Pedro Pardal Henriques diz que se vive uma "ditadura sob a capa de um país democrático".

O vice-presidente e porta-voz do Sindicato Nacional dos Motoristas de Matérias Perigosas (SNMMP) Pedro Pardal Henriques criticou, esta quarta-feira, os serviços mínimos decretados pelo Governo para a greve dos motoristas, que se situam entre os 50% e os 100%.

"Sinto-me envergonhado em ser português. Devia ser feriado nacional como foi no 25 de Abril. No 25 de Abril celebram-se conquistas e hoje os senhores ministros acabaram de dizer que não vivemos numa democracia, vivemos numa ditadura do 'tudo posso' e os trabalhadores não têm qualquer direito", entendeu.

"A greve existe, mas só de nome e para retirar salário a estas pessoas", lamentou Pedro Pardal Henriques em declarações aos jornalistas. Questionado sobre se os motoristas vão cumprir os serviços mínimos, o sindicalista explicou que os trabalhadores vão "refletir sobre este atentado" e que é possível cumpri-los "desde que não se faça greve".

"Acima disto, só os senhores ministros terem decretado 150% de serviços mínimos. Agora compreendo porque é que a ANTRAM não cumpriu, até hoje, o que foi acordado com os motoristas", acusando o Governo de estar "do lado" da ANTRAM. "Devem sentir-se de luto todos os portugueses, todos os trabalhadores em Portugal. Aquilo que foi declarado hoje é um atentado à democracia no nosso país."

Pedro Pardal Henriques lamenta também o anúncio da declaração do estado de emergência energética "quando os sindicatos têm declarado sempre que estão disponíveis para cumprir os serviços mínimos". O sindicalista relembrou ainda as palavras do ministro do Ambiente e Transição Energética sobre a prontidão das forças de segurança para argumentar que essa preparação se destina a "impedir o direito à greve".
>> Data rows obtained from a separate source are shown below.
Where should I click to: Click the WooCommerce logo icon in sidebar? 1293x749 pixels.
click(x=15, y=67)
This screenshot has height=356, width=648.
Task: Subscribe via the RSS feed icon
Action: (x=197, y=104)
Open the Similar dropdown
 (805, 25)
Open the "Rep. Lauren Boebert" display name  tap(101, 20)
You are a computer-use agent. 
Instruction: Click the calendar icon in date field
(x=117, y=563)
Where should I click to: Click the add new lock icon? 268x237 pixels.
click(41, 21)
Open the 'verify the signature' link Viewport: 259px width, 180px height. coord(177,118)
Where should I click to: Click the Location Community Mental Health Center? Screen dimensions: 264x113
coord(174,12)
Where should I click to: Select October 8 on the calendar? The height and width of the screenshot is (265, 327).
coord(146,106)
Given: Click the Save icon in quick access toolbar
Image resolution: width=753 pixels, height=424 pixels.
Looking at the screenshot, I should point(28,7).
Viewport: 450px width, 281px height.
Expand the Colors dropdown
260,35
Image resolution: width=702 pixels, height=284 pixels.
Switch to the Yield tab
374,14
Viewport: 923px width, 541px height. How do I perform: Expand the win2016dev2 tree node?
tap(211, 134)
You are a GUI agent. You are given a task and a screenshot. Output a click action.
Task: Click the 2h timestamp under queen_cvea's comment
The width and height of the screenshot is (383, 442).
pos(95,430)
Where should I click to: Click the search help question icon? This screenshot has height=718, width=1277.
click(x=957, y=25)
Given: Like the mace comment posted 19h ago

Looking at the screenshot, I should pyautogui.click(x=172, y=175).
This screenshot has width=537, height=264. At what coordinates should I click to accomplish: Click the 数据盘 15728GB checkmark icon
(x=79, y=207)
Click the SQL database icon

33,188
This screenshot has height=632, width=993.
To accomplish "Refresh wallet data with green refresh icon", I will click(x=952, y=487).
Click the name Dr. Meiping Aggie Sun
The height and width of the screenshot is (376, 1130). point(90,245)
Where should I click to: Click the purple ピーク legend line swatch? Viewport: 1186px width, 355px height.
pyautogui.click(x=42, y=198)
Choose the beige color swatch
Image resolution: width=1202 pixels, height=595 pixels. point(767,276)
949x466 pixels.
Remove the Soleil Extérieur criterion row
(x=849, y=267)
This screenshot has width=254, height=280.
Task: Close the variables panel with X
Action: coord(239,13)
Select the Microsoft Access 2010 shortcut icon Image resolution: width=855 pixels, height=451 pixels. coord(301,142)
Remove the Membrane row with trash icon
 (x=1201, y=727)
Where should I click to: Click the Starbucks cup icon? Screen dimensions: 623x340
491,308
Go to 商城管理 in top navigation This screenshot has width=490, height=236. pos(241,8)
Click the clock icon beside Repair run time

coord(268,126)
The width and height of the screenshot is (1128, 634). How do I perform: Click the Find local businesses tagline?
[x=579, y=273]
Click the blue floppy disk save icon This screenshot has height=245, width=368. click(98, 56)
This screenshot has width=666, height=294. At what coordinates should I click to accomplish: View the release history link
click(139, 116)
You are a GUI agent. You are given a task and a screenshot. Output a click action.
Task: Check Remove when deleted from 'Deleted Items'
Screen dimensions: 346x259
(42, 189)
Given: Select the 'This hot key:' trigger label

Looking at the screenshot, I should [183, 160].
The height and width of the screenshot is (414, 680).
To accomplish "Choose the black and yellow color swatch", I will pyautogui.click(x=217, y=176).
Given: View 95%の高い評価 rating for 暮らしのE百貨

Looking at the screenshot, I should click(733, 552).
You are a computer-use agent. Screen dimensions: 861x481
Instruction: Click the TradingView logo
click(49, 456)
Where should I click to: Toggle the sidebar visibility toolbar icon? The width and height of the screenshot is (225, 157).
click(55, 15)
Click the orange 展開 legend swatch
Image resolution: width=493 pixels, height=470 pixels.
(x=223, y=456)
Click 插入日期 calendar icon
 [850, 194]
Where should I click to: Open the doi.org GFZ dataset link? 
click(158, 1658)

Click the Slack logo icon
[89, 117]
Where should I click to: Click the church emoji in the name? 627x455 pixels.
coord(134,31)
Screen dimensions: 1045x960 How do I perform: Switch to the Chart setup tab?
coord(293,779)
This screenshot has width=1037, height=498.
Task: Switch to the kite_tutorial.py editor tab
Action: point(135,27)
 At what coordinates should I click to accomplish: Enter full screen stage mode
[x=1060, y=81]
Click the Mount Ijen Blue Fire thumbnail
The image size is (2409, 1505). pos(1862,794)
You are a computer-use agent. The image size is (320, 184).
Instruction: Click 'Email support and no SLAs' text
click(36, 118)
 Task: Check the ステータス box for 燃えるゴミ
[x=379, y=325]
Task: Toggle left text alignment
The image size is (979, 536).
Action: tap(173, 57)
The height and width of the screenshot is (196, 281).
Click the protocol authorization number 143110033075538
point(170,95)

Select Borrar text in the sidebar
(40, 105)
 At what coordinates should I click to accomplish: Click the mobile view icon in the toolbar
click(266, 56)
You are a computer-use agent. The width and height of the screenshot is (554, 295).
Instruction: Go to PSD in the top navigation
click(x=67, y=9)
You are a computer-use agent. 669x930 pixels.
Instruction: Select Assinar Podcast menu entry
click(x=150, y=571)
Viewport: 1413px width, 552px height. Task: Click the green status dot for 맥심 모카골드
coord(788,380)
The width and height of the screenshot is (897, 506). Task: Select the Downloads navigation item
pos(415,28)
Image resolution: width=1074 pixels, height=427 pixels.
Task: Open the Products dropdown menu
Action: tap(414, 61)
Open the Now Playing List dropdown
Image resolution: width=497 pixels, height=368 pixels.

"Se vivêssemos num país onde a ditadura é clara, era mais simples de compreender. Agora, em Portugal, numa ditadura sob a capa de um país democrático, é triste", atira.

Sobre o timing do anúncio da greve, Pardal Henriques lembra que as negociações entre os motoristas e a ANTRAM foram interrompidas porque os patrões não quiseram "cumprir o que foi acordado" em maio, quando ocorreu a primeira greve dos motoristas. "O Governo mostrou que quem manda no país é o capital, é o poder económico, são as petrolíferas, as grandes logísticas. É a ANTRAM que manda neste país."

No abastecimento definido pelos serviços mínimos "estão compreendidas operações de transporte, carga e descarga normalmente asseguradas pelos motoristas", notou o ministro do Ambiente.

Face a estas declarações, o vice-presidente do SNMMP entende que o Governo "acabou de dizer que estas pessoas têm de fazer cargas e descargas sem receber, porque eles não recebem. Quem é que vai pagar? É o Governo São as empresas? Até hoje não pagam. O Governo está a decretar que estas pessoas vão trabalhar sem receber, é vergonhoso".